Pixel coordinate grounding data
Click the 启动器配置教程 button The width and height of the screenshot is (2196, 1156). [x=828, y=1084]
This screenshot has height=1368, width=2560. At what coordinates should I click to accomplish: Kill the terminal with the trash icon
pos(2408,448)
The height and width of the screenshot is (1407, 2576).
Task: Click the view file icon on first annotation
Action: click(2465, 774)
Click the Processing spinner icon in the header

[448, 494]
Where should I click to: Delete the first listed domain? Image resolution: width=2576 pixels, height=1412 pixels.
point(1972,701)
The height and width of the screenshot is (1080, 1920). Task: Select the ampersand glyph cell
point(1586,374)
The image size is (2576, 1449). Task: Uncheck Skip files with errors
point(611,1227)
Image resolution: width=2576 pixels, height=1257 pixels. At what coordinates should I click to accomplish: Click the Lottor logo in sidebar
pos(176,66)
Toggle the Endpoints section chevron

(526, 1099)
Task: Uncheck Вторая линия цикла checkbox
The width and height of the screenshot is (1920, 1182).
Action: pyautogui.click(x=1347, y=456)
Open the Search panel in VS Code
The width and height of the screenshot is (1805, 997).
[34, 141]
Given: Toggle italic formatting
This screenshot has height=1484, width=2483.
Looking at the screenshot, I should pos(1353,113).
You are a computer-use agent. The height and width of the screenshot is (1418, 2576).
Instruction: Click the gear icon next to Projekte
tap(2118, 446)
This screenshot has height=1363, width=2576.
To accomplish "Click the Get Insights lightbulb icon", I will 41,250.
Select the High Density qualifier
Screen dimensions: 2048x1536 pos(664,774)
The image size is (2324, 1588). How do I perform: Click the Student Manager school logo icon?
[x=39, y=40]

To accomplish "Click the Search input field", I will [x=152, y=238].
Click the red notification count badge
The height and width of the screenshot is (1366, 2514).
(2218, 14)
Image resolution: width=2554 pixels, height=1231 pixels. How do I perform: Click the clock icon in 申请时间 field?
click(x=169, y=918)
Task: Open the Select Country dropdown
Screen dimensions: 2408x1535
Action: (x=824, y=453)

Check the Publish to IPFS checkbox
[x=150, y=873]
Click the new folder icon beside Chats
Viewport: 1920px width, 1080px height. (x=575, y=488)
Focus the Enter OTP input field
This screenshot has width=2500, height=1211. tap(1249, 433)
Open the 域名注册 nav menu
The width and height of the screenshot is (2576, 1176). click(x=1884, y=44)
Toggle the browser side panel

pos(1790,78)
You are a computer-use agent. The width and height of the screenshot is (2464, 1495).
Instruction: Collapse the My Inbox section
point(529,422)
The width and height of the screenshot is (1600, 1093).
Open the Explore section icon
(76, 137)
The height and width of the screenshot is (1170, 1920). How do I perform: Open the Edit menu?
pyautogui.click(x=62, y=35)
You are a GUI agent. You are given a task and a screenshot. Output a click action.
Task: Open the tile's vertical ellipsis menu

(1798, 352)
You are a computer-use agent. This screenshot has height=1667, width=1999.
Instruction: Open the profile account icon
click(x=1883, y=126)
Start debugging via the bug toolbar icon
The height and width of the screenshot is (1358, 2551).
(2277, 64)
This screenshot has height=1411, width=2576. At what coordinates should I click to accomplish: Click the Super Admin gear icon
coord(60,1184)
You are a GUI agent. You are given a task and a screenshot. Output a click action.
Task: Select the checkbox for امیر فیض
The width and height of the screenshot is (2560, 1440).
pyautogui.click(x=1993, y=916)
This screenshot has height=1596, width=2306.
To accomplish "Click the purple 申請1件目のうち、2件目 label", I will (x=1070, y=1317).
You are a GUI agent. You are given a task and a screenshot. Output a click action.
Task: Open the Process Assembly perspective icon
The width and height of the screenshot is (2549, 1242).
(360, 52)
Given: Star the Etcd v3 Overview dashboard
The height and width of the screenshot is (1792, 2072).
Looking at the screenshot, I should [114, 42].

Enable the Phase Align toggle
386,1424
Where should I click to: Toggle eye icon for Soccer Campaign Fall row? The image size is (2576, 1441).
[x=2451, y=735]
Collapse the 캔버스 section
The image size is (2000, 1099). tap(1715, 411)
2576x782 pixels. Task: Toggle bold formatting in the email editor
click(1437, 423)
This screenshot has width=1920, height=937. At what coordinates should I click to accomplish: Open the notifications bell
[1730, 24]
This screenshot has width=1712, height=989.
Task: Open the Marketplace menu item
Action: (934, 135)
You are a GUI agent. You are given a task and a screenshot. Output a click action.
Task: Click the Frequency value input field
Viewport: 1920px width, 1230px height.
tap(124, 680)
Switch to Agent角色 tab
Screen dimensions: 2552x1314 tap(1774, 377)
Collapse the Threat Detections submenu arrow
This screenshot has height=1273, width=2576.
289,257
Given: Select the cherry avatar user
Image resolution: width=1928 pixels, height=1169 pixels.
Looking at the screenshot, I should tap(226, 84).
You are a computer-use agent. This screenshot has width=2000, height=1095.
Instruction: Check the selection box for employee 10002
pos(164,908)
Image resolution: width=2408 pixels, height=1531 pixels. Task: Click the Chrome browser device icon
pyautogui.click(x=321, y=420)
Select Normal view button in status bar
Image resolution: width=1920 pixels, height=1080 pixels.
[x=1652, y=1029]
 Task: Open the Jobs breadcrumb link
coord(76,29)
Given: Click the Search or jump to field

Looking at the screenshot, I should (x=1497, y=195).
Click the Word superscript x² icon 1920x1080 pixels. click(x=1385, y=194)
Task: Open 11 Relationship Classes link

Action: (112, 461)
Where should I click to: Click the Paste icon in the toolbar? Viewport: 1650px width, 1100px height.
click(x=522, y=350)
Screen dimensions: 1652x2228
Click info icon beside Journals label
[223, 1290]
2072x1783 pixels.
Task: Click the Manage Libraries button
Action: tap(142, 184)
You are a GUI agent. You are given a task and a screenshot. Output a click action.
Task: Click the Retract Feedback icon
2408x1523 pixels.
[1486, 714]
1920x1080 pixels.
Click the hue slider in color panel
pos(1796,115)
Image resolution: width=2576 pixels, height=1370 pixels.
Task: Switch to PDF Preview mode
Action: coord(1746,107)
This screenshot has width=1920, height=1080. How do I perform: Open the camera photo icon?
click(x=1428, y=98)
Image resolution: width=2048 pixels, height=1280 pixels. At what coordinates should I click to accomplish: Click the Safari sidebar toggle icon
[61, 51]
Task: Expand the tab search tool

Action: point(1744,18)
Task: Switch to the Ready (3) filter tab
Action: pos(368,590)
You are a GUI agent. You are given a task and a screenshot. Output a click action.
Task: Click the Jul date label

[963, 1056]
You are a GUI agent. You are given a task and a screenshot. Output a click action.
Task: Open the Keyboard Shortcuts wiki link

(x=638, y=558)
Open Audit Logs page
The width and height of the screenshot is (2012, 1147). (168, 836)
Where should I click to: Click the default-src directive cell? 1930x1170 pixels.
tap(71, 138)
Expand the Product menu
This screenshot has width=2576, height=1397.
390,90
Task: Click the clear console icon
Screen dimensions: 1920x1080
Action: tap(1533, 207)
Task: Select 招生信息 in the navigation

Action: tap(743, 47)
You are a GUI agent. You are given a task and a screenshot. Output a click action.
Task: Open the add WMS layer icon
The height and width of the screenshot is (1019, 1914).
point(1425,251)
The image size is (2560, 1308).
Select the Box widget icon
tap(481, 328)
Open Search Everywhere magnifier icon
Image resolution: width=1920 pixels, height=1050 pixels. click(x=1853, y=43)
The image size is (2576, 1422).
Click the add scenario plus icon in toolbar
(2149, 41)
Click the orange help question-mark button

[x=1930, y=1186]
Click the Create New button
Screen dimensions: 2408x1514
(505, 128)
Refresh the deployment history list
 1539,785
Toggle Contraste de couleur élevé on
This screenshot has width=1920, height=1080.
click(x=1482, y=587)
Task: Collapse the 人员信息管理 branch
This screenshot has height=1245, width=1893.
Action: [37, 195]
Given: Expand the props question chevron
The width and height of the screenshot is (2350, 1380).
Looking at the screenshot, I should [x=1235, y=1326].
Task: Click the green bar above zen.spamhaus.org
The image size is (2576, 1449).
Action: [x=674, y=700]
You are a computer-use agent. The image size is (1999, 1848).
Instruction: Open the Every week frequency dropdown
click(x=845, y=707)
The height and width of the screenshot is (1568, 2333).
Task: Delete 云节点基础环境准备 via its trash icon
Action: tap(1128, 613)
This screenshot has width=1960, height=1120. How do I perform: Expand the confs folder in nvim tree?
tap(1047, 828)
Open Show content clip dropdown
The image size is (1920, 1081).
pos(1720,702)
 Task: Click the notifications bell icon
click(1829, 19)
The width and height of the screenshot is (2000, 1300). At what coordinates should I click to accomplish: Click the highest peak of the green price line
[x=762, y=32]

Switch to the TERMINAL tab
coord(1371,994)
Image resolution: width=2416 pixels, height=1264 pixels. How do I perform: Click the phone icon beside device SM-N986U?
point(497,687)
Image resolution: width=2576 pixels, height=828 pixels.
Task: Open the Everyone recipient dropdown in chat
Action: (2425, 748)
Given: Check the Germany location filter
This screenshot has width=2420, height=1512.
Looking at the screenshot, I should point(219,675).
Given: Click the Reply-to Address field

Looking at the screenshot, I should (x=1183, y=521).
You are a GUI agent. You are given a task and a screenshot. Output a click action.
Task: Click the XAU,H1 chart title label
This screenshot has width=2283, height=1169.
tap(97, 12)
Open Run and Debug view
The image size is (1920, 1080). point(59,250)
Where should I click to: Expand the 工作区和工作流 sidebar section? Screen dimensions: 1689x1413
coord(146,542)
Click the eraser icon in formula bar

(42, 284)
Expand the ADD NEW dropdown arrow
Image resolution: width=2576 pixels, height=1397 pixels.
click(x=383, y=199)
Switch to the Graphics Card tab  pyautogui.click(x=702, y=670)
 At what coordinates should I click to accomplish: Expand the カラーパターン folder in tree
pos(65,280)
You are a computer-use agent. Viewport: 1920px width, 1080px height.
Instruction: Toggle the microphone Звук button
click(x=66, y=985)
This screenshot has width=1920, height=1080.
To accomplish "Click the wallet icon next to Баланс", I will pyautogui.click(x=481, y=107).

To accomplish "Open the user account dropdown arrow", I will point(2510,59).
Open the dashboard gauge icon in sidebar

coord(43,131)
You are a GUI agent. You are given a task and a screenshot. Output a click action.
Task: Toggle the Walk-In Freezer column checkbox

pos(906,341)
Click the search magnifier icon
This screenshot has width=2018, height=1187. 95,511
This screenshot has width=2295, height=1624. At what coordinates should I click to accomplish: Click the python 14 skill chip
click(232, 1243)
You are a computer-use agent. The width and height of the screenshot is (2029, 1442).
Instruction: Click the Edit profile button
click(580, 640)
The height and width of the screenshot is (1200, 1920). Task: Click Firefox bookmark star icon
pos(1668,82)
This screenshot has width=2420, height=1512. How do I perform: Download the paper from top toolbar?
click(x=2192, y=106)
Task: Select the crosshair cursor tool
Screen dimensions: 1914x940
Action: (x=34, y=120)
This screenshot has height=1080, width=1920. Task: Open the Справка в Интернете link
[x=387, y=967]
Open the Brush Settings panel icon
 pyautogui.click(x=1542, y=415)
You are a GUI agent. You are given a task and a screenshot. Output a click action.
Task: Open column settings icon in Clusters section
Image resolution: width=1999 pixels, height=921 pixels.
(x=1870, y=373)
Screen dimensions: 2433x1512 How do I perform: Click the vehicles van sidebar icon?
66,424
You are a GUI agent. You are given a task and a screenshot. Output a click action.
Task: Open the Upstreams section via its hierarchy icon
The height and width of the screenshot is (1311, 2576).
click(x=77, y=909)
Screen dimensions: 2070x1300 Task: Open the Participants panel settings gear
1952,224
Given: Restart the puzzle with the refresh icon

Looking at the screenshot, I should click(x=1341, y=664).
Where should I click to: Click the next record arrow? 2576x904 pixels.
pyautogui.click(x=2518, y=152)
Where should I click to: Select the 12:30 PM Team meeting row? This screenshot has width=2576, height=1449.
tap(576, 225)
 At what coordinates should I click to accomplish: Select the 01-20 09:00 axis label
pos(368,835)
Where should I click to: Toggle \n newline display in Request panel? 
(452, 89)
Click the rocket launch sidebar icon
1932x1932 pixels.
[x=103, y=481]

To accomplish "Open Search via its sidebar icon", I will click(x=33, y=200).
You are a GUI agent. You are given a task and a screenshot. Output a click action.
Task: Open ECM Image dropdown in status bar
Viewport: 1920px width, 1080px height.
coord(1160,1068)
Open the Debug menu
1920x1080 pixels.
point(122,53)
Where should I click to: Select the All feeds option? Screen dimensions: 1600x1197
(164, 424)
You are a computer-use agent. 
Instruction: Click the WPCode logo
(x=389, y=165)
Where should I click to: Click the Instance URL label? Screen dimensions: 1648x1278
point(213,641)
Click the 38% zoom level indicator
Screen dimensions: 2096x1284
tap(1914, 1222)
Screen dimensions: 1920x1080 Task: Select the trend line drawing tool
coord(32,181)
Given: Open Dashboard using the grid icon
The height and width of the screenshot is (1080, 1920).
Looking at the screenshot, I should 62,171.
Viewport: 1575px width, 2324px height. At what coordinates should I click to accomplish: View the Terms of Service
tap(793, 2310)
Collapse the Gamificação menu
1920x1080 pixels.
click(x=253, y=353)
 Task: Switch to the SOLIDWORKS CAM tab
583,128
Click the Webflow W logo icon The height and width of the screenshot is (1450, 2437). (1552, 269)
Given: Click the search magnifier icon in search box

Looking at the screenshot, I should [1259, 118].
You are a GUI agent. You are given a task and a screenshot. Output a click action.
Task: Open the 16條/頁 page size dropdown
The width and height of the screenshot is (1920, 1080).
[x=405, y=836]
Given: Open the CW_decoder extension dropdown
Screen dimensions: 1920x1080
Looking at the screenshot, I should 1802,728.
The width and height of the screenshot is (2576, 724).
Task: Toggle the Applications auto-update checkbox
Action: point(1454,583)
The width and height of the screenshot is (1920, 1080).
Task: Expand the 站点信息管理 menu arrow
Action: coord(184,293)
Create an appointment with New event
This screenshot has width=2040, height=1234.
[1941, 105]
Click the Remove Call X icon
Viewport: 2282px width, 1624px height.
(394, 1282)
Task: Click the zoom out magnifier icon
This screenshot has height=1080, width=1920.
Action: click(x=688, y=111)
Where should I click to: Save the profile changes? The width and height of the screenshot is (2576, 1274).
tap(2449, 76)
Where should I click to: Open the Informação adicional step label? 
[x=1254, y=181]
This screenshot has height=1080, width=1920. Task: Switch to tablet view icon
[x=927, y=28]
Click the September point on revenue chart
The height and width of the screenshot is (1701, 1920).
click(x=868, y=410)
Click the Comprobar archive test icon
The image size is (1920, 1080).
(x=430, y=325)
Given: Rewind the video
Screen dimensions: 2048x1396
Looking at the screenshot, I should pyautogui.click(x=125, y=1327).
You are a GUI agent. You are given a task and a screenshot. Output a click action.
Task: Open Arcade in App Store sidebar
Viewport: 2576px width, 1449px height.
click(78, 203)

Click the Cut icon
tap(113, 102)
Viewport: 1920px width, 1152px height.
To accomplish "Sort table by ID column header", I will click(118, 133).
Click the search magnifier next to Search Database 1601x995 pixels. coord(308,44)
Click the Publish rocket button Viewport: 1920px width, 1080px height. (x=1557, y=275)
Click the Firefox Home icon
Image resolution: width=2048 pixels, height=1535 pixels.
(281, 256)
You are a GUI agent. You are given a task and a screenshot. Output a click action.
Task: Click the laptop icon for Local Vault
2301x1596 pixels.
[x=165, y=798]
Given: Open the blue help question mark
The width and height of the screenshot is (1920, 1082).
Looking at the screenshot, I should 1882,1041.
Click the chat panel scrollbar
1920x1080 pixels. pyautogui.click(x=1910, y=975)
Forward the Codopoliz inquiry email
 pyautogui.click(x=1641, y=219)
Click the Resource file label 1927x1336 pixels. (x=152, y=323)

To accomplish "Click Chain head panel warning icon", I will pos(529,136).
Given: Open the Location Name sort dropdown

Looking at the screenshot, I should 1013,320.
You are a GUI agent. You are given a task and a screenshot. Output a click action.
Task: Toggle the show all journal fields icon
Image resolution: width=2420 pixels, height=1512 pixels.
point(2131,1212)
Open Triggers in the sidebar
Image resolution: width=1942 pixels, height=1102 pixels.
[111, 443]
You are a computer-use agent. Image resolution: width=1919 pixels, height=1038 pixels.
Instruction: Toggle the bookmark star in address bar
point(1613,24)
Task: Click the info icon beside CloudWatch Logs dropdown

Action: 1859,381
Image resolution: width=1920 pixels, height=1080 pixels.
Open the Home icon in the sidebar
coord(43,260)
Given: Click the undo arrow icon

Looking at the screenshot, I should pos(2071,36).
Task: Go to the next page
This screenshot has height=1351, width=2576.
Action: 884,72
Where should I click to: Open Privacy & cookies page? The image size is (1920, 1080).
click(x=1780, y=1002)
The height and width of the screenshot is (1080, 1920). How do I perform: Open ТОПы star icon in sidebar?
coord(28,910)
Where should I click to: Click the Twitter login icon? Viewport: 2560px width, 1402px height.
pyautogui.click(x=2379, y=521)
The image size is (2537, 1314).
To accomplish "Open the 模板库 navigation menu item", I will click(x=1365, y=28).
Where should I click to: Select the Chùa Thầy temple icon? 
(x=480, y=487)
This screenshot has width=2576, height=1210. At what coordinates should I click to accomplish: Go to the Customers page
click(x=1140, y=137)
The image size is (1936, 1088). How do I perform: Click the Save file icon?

§ **What you need to do**
In your answer, include only the lines above starting at the line that holds "Task: Open 11 Relationship Classes link" and ending at the line that holds "Screen dimensions: 1652x2228", copied exactly.

§ **Answer to this exercise**
Task: Open 11 Relationship Classes link

Action: (112, 461)
Where should I click to: Click the Paste icon in the toolbar? Viewport: 1650px width, 1100px height.
click(x=522, y=350)
Screen dimensions: 1652x2228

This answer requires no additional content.